Fuel shortages and blackouts have plunged many countries into economic turmoil. South Africa has been plagued by blackouts as has Cuba. Pakistan has also been struggling with power cuts. Surging energy costs have sparked strikes and demonstrations in Argentina and Peru. Natural gas prices in Europe have reached record highs as the energy crisis grips the continent.
Hot summer weather has boosted fuel demand and forced industries to burn diesel instead of increasingly expensive natural gas. Miners in Europe and China are finding it difficult to tackle higher energy prices. Energy rationing has heavily impacted smelters and mining operations. This has caused considerable disruptions in production outputs. “The ripple effects are being seen globally, and I don’t think we’ve seen the worst of it yet.” Bordoff added. “It’s just an interconnected global system…When you put pressure in one place, it is felt somewhere else.”
Coal Demand on the Rise
With the energy crisis showing no signs of abating, coal demand is on the upswing. According to an IEA report, the world’s consumption of coal is set to increase in 2022 thereby taking it back to the record level it had reached almost a decade ago. Global coal demand is soaring because of high natural gas prices – a phenomenon which has intensified gas-to-coal switching in many countries.
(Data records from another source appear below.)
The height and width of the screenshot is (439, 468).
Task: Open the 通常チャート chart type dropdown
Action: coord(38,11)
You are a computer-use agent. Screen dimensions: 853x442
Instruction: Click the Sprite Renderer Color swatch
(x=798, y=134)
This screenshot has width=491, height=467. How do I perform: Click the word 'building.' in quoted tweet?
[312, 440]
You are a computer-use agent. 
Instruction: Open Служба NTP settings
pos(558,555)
However, the global coal market is currently a bit tight as several countries have shunned supplies from Russia.
With other coal producers finding it difficult to ramp up production, prices on coal futures markets indicate that these tight market conditions could continue well into next year. Rail transportation constraints, weakening demand in China, and fears of a global recession could potentially threaten the sector. However, Moody’s Vice President and Senior Credit Officer Boris Kan pointed out that the heatwave-induced energy crisis in China was likely to boost the country’s reliance on coal-fired generation.
As things stand, US coal exports rose in the second quarter. According to S&P Global Market Intelligence data, shipment volumes increased 14.8% quarter over quarter to 21.6 million tonnes and climbed 4.6% year over year.
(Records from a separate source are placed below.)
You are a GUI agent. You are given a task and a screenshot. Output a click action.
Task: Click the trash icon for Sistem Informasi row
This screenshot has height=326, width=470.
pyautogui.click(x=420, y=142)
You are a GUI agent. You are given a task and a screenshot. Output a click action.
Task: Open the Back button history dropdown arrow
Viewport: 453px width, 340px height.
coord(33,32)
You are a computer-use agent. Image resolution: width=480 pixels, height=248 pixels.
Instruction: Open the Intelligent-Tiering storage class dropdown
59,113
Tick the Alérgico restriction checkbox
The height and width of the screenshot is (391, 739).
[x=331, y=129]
The US Energy Information Administration expected US coal exports to reach 87 million tonnes in 2022 and 98 Mt in 2023, up from 85 Mt in 2021. US coal production is projected to increase by 21 million tonnes year over year to 599 Mt in 2022, climbing to 601 Mt in 2023. In the European Union, coal consumption is expected to rise by 7% in 2022 on top of last year’s 14% jump. Several EU countries are in the process of extending the life of their coal plants which were scheduled for closure.
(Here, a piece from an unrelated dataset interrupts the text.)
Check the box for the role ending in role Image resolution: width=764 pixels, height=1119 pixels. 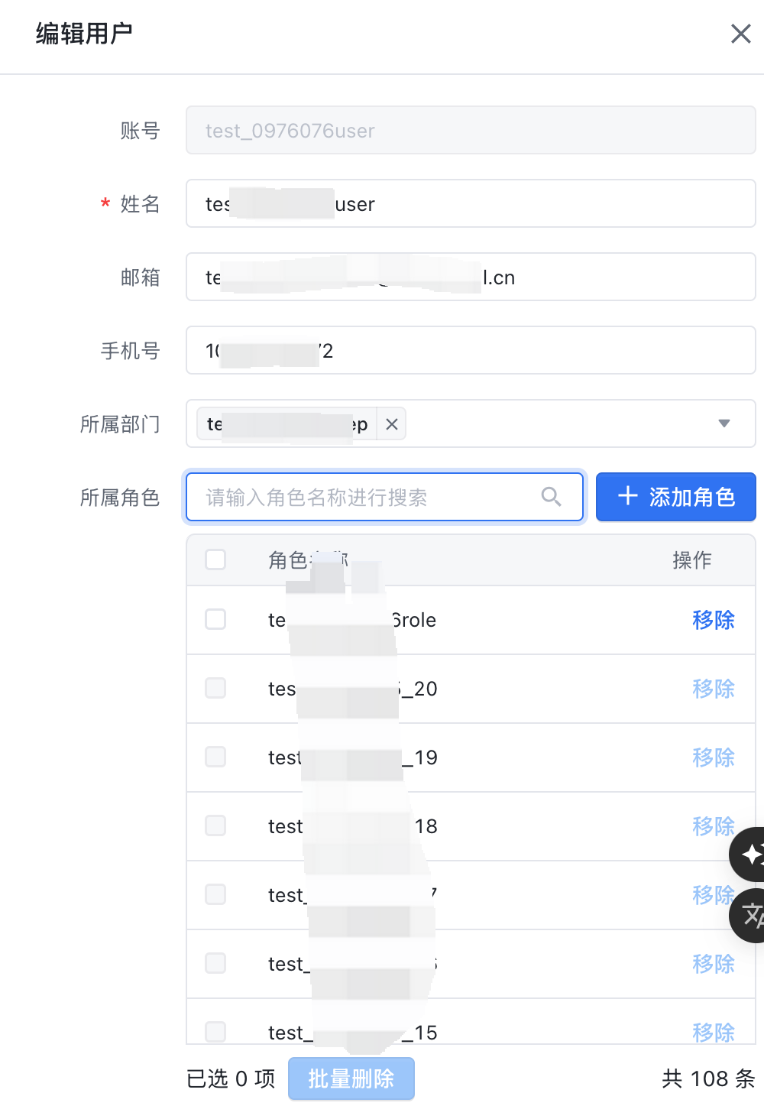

They are also reopening closed plants or raising caps on their operating hours to reduce gas consumption. In a similar vein, the Indian government is studying a potentially slower retirement of its aging coal-fired power plants along with the possibility of adding newer sites. With gas prices stubbornly high, many new hydropower projects proving too complex, and a planned roll-out of renewables that is still in its early stages, policymakers see a need to extend the country’s reliance on its coal fleet.
Commodities feel the heat
The energy crisis has put a lot of pressure on commodities industries which are the building blocks of the global economy. Energy-intensive sectors like steel, fertilizers, and aluminium – the most widely used base metal – are being forced to close factories or pass on soaring costs. In the US, the major aluminium producer Century Aluminum Co. stated that it was idling its massive Kentucky plant after energy costs made it unprofitable to run.
Europe has lost about half of its zinc and aluminium smelting capacity over the past year, and more is set to go offline. Norsk Hydro ASA said that it planned to shutter an aluminium smelter in Slovakia around the end of September while Nyrstar announced that it would halt the giant Budel zinc facility in the Netherlands. Materials which are crucial for electric-car batteries and generating solar power are also facing the brunt of the crisis.
Power cuts in China’s Sichuan have impacted more than 70% of local steel mills – either through production halts or rationing. This is putting pressure on prices of iron ore which is used to make steel. The battery sector is also bracing for higher costs of the key material lithium. According to BloombergNEF, Sichuan accounted for more than a fifth of China’s lithium chemical output last year and analysts expected prices to rise in the short term.
The province is also important for the output of the metal polysilicon which used in solar panels. The price of silicon metal, which can be found in everything from computer chips to cars, jumped 12% in just a week recently marking the drastic effect that the energy crisis was having on diverse commodities.